§ **DIRECTIONS FOR THIS TASK**:
Answer these questions from the standard of review text:
1. Which federal rule lets a party move for summary judgment?
2. Which 1986 case is cited for when summary judgment is appropriate?
3. Which court decided Gutierrez v. Lynch, and in what year?

§ **TEXT BLOCK**:
--- START ---

II. STANDARD OF REVIEW

A. Federal Rule of Civil Procedure 56

Pursuant to Federal Rule of Civil Procedure 56, a party against whom a claim, counterclaim, or cross-claim is asserted may “at any time, move with or without supporting affidavits, for a summary judgment in the party’s favor as to all or any part thereof.” Fed.R.Civ.P. 56(b). Summary judgment is appropriate where the moving party demonstrates that there is no genuine issue of material fact as to the existence of an essential element of the nonmoving party’s case on which the non-moving party would bear the burden of proof at trial. Celotex Corp. v. Catrett, 477 U.S. 317, 322, 106 S.Ct. 2548, 91 L.Ed.2d 265 (1986). “Of course, [the moving party] always bears the initial responsibility of informing the district court of the basis for its motion, and identifying those portions of ‘the pleadings, depositions, answers to interrogatories, and admissions on file, together with the affidavits, if any,’ which it believes demonstrate the absence of a genuine issue of material fact.” Id. at 323, 106 S.Ct. 2548; See also Gutierrez v. Lynch, 826 F.2d 1534, 1536 (6th Cir.1987).

--- END ---

§ **SUPPLIED RECORDS**:
--- START ---

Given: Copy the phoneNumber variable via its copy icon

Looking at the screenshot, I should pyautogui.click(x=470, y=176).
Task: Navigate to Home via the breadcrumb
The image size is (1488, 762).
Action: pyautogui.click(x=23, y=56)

--- END ---
--- START ---

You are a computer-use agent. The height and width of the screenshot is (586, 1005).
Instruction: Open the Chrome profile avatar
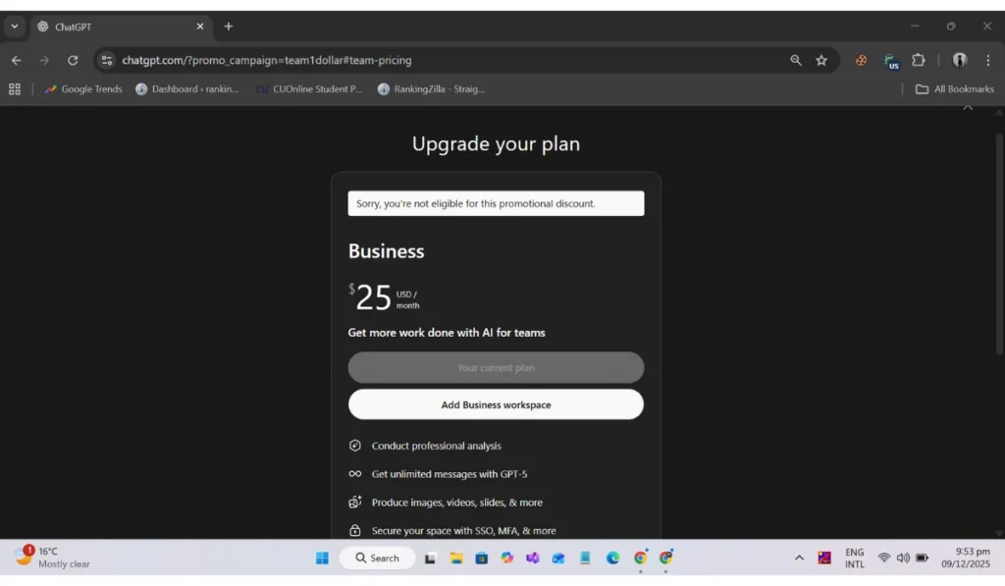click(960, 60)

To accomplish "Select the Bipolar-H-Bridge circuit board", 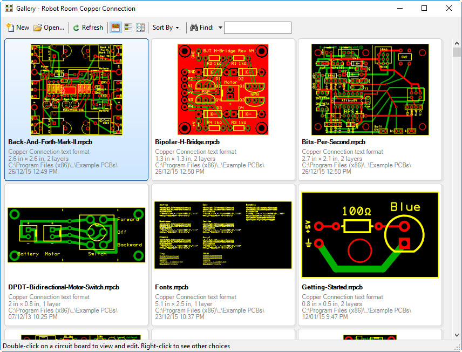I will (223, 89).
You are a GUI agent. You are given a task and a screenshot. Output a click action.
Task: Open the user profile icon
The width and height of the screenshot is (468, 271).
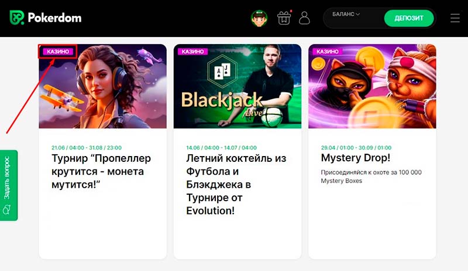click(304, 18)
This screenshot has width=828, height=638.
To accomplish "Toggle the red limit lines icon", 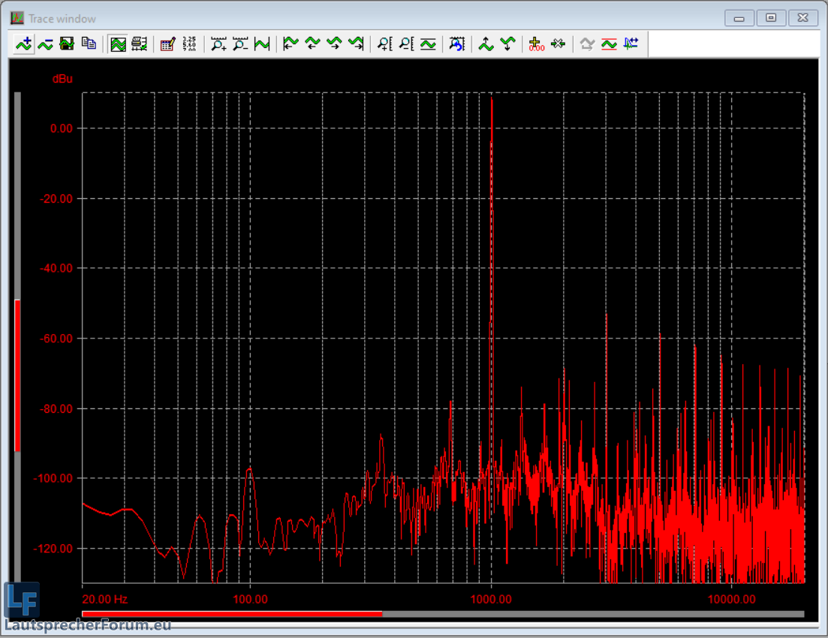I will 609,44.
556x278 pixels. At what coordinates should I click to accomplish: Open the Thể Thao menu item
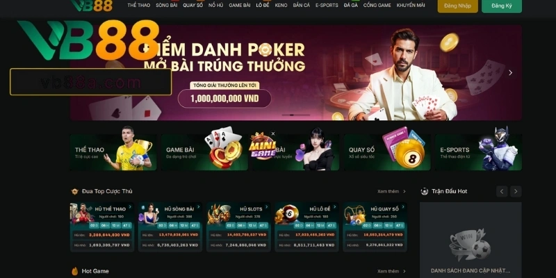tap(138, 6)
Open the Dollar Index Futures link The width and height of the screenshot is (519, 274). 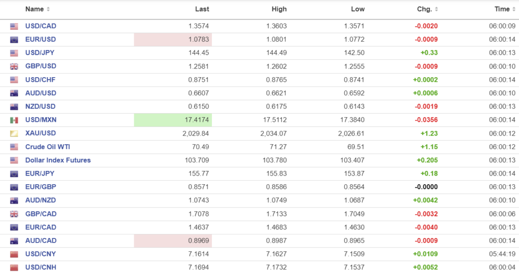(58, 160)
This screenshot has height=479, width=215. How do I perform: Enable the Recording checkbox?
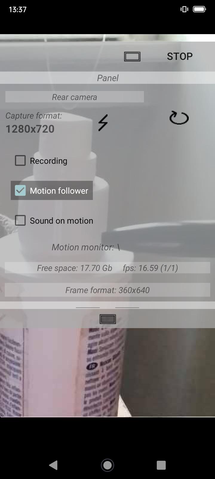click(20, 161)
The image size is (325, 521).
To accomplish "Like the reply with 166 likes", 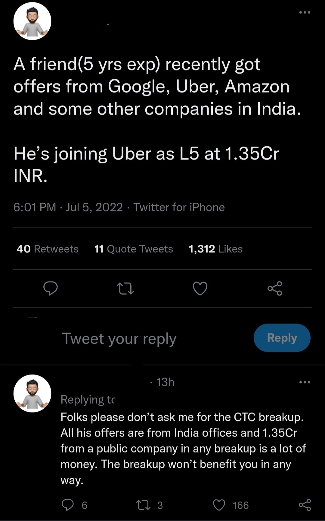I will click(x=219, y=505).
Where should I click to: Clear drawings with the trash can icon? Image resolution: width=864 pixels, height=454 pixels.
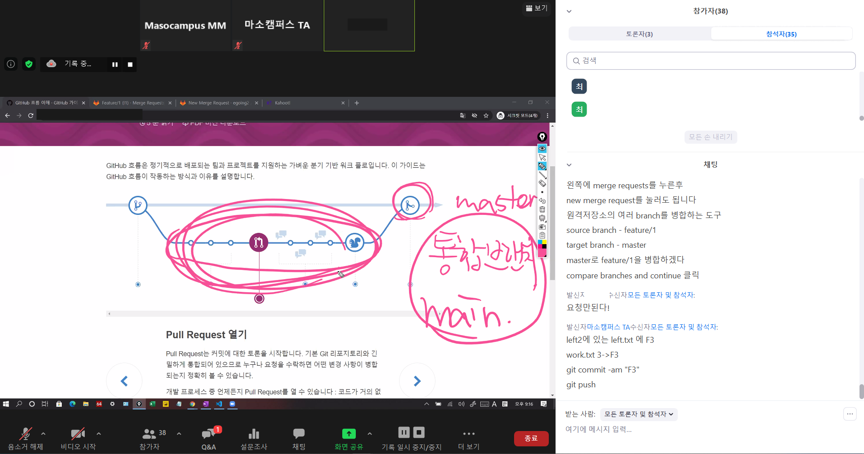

--- END ---

§ **PROBLEM SOLUTION**:
1. Federal Rule of Civil Procedure 56
2. Celotex Corp. v. Catrett
3. The 6th Circuit, in 1987